USP514: Basic GIS – UrbanPolicy.net

Last week I briefly showed you what a first session in Quantum GIS looks like. Now I have revised the data to make it a little easier to start with. To begin, get to a place with a fast internet connection. Then download this 53-megabyte MV_GIS zipped archive. This time, I bundled all the shapefiles and a Google Earth image together as one Zip archive, so when you unzip it, all the files are organized together in one sensible arrangement. If you double-click on the MV_GIS.qgs file within the MV_GIS folder, QGIS will (probably) start automatically and begin complaining about the location of missing files. You will need to browse and find them again. Why? Because when QGIS is looking for the Mountain View city boundary shapefile, it is looking for this:

/home/pietro/Documents/chron/2015/USP514_SustainableDevt_Sp15/MV_GIS/bdy/MV_bdy.shp

However, you now have the file on your computer. The directory folder names, starting from the top, are almost certainly very different. They might be:

/killercomputer/Users/Joe/Documents/USP514/MV_GIS/bdy/MV_bdy.shp

In which case, only the last part of the path (in boldface) is the same; that is the part you unzipped. So when QGIS asks you to browse to find the missing files, it is looking for the same shapefile name. But you have to show QGIS where the file is on your own system. You will need to to that with every file, and then you will have Mountain View loaded in the same way I have it on my system. If all succeeds, it should look something like the following screenshot:

screenshot of QGIS with a series of Mountain View files loaded.

If you are not able to not able to ‘restore the paths’ to all the files, you can just start fresh and load them one-by-one on your own.

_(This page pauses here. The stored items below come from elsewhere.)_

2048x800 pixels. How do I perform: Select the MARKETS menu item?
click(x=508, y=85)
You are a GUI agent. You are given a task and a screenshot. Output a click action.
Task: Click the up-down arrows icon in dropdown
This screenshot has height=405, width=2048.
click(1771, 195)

What is a “Geographic Information System”?

For those of you beginning to work with QGIS for the first time, please read this closely. A GIS is any system that keeps data linked with spatial information. This can be done by hand with maps, but today we generally mean a system of computer software and digital data. That is still an approximate answer, however, because there are many types of computer-based GIS. For example, if you use a mapping or routefinding program on your phone, you are using a type of GIS. Google Earth is also a GIS. Most of the data that Google Earth stores is imagery: satellite maps.

However, the “classic” GIS is a program which reads geo-referenced data files on your computer, files which can be analyzed as spatial databases. For example: County Tax Assessors keep files of every parcel in their county. They used to keep them on paper, then in spreadsheets, then in databases. But in all those formats, the user needs to memorize where a location is, in order to think about what is adjacent and what is far from that address. However, if the database is linked to spatial coordinates for the address, then you can open up a map onscreen and see where that address is. This makes it much easier to visualize adjacent houses, roads, schools, etc.

Here are two common basic uses of GIS:
1. How many houses are within 300 feet of a flood-prone stream? You can specify a “buffer” area that extends out 300 feet on either side of the stream, and then select all the properties that overlap with that buffer. You can specify whether to include a parcel in that selection if it just partially overlaps the buffer zone, or you can limit the set of selected parcels to only those that fall completely within the buffer zone.
2. Which parts of Oakland are “food deserts”? You can load a point-file of all the fresh-food stores in Oakland, and then set a buffer around them with a half-mile radius. Why a half mile? Most people aren’t willing to walk further than that for basic shopping, and many poor people don’t have access to a car. Buffers around these points will create a pattern of overlapping circles, but places that are more than 1/2 mile from any grocery store will be immediately obvious. You can use that image as a presentation graphic by itself; it is pretty powerful. But you can also use the same method as in example #1 to select properties that fall outside of the overlapping buffers, out in the food desert.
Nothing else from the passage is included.